Walgreens, Kroger, Meijer and Babies R Us brands are among the listed batches of infant acetamenophin recalled today by manufacturer Perrigo.  The Kroger brand is sold locally at Food4Less stores.  While the product does not appear to be defective, the recall notice was issued because some packages may contain unmarked syringes.  The company warns that unmarked dosing syringes should not be used.  If you have a product that has dosage markings on the syringe, it is perfectly safe to use according to the release.  The complete list of brands and lot numbers is:

Label Batches
BABIES R US 3KK0606
CARE ONE 3HK0564
EQUALINE 3HK0672
EQUATE 3HK0672, 3JK0433, 3JK0594, 3JK0595, 3JK0653, 3JK0673, 3KK0815, 3KK0817
HARMON FACE VALUES 3JK0594
HEALTH MART 3HK0671
HEALTHY ACCENTS 3HK0671, 3KK0606
HEB 3KK0606
KROGER 3GK0645, 3GK0704, 3HK0671, 3JK0433, 3JK0595, 3JK0653, 3JK0433, 3JK0595, 3GK0645, 3GK0704, 3JK0595
LEADER DRUG 3JK0433, 3JK0594
MEIJER 3JK0594, 3JK0597
PUBLIX 3JK0595
RITE AID 3GK0704
TOPCARE 3KK0359, 3KK0494
UP & UP 3HK0672
WALGREEN 3GK0704, 3HK0564, 3HK0671, 3JK0433, 3JK0595, 3JK0610, 3KK0360

In a statement, the company said:

The Perrigo Company (NYSE: PRGO; TASE) announced today that it has initiated a voluntary, nationwide product recall to the retail level of 18 batches of its acetaminophen infant suspension liquid, 160 mg/5 mL, sold in 2 oz. and 4 oz. bottles with syringes in a box under the store brand products listed below above. The recall is being initiated because of the remote potential that a small number of packages might contain an oral dosing syringe without dose markings. The correct syringe should have a white or yellow plunger with specific dose markings for 1.25 mL, 2.5 mL, 3.75 mL, and 5 mL. If the product’s syringe has these dose markings, consumers can continue to use the product while following labeled use instructions.

Using an oral syringe without dose markings can result in inaccurate dosing, especially in infants who could mistakenly get too high a dose.

Commenting on this market action, Perrigo’s Chairman, President and CEO Joseph C. Papa stated, “There are no issues or concerns with respect to the safety or efficacy of the product, only the potential that the oral dosing device in a relatively small number of packages could be unmarked. Out of an abundance of caution, we are taking this measure to maintain the highest possible product quality standards for our retail customers and consumers. While we cannot be certain that any of these unmarked dosing devices were released into our customers’ supply chains, taking this action is the right thing to do.” Perrigo has not received any reports or complaints related to this defect nor have they found any product with missing dose markings on re-examination of product on hand.
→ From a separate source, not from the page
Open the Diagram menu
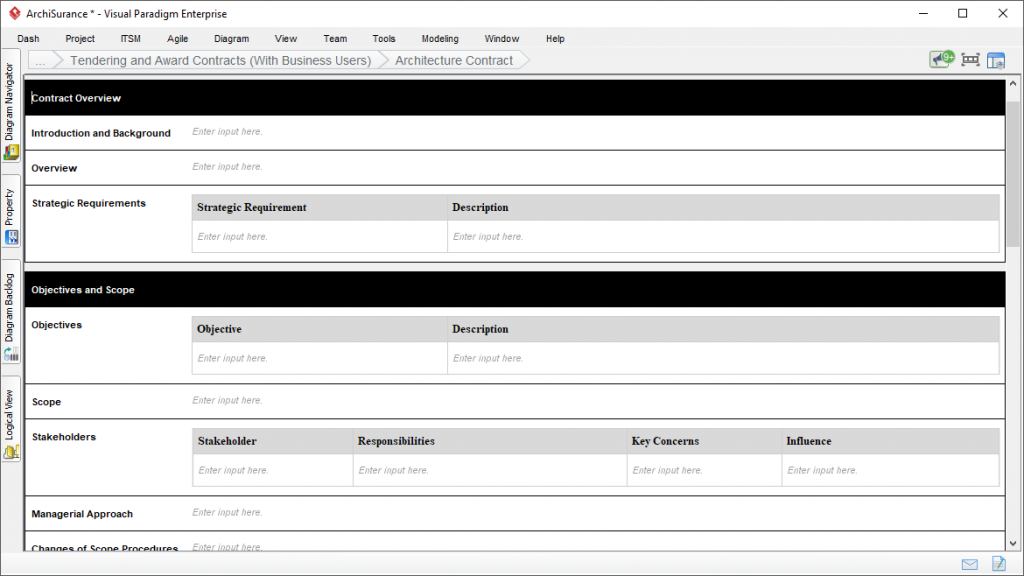Viewport: 1024px width, 576px height. click(x=231, y=39)
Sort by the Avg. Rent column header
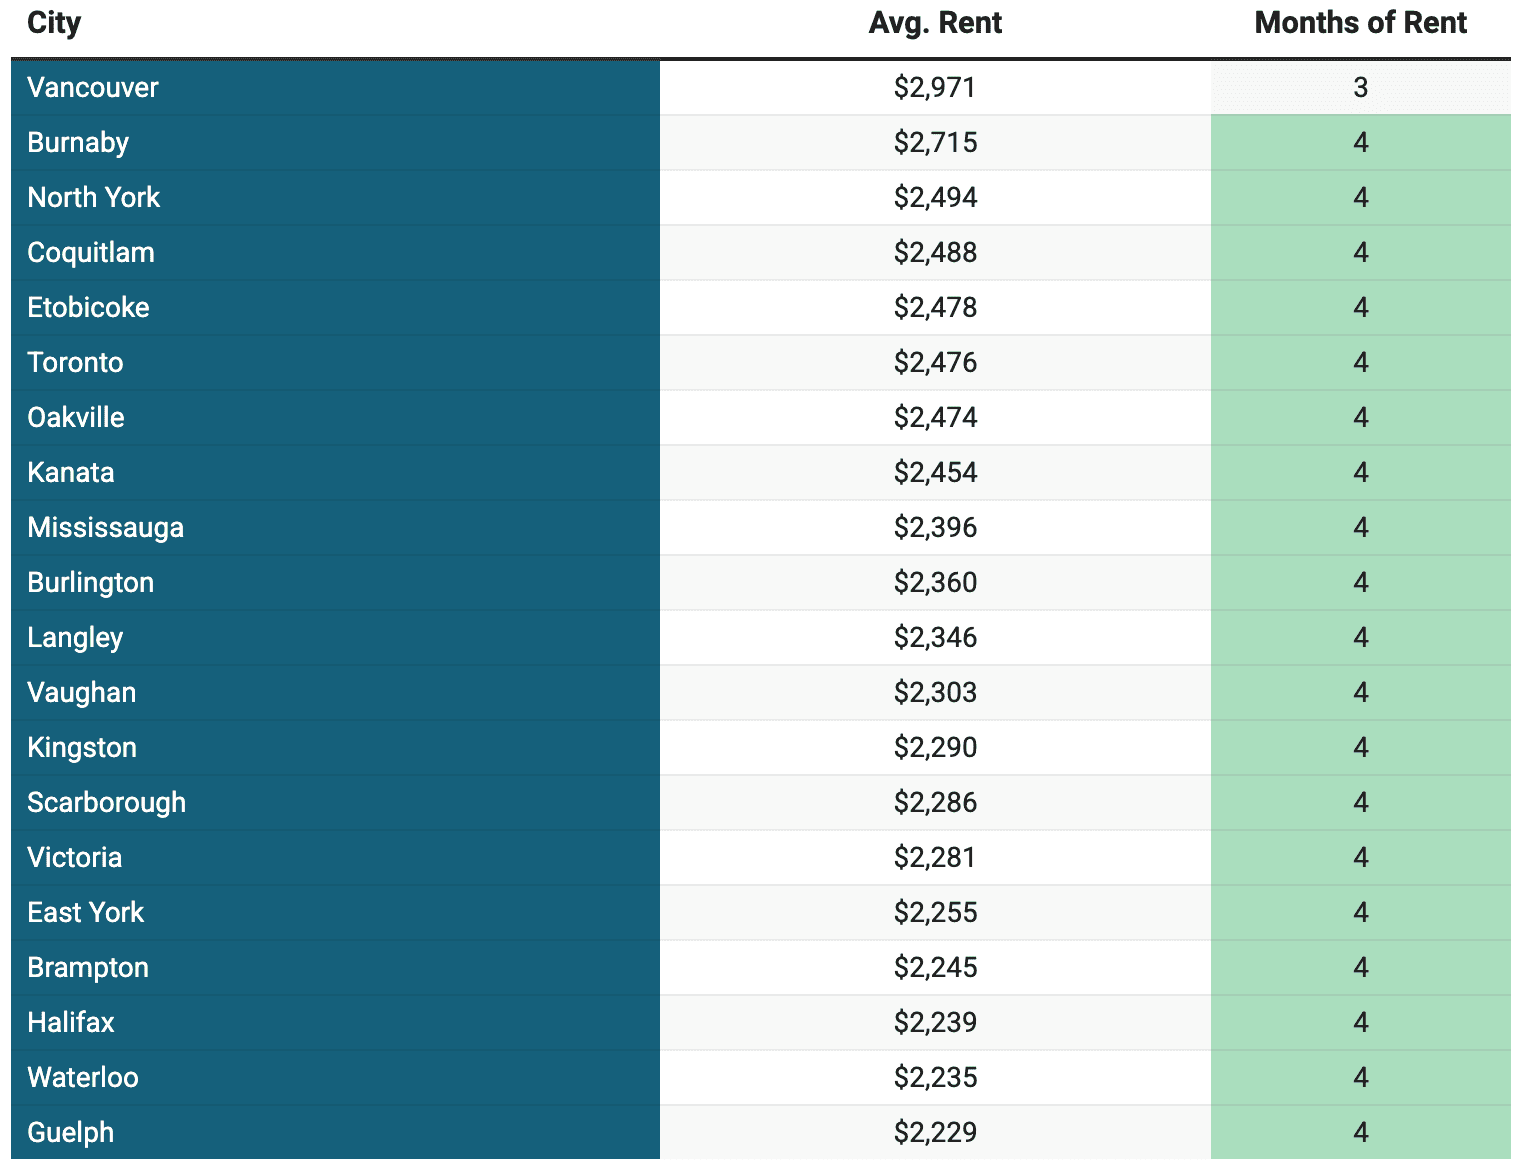Viewport: 1522px width, 1174px height. tap(935, 23)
This OTC product is indicated for the relief of fever and minor aches and pains and can be used in infants, children and adults. These recalled products are sold by distributors nationwide and distributed through retail stores.
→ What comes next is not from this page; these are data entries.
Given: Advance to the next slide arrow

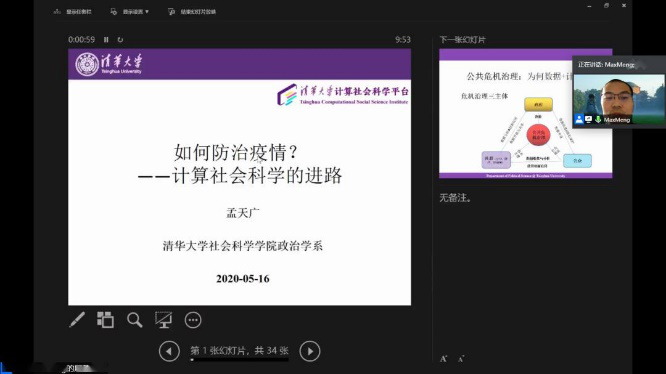Looking at the screenshot, I should tap(310, 351).
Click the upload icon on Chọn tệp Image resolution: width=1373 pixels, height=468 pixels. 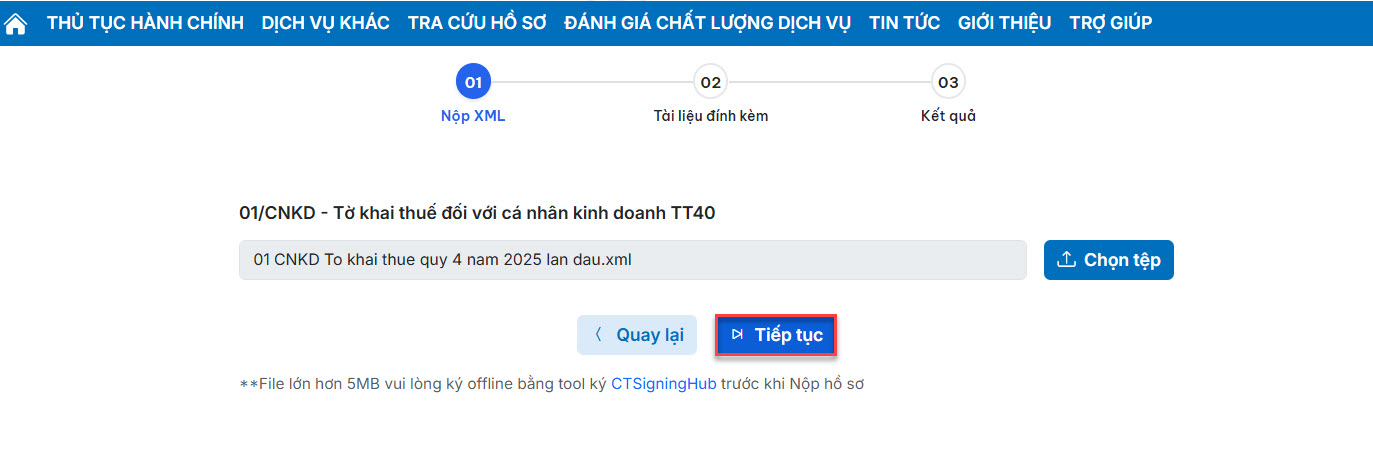[1066, 260]
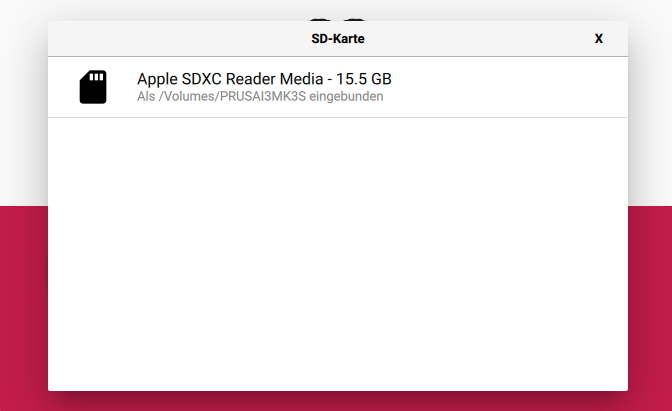The height and width of the screenshot is (411, 672).
Task: Close the SD-Karte dialog with X
Action: click(598, 39)
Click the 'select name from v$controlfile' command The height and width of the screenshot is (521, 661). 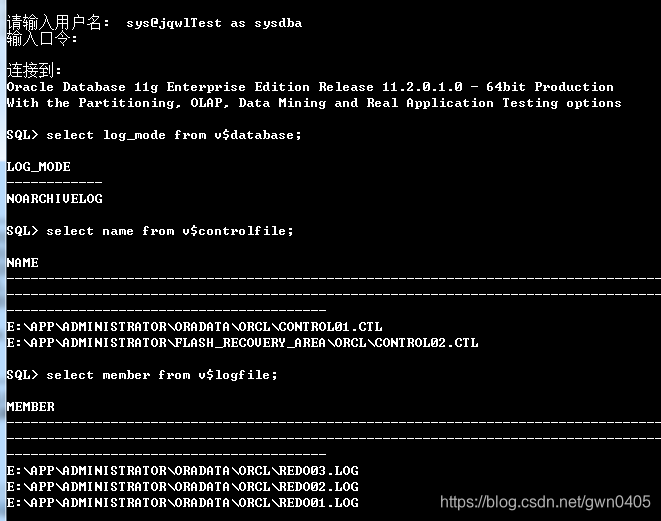170,231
Perrigo is notifying its distributors and customers by verbal and e-mail communication today, followed by formal FedEx-delivered communication. It also is arranging for return of all recalled products. Distributors/retailers that have the acetaminophen infant suspension liquid that is being recalled should stop distribution and return product.

If the oral dosing device contained in the package has dose markings, no action is required, and the consumer can continue to use the product consistent with the label instructions. If the package contains an oral dosing device that does not have dose markings, the consumer should not use the product and should call Perrigo’s Consumer Affairs Department, toll free, 1-800-719-9260. Consumers should contact their physician or healthcare provider if they have any questions, or if they or their children experience any problem that could possibly be related to this drug product.

Adverse events that may be related to the use of this product may be reported to FDA’s MedWatch Adverse Event Reporting Program either online, by regular mail or by fax:

This recall is being conducted with the knowledge of the U.S. Food and Drug Administration.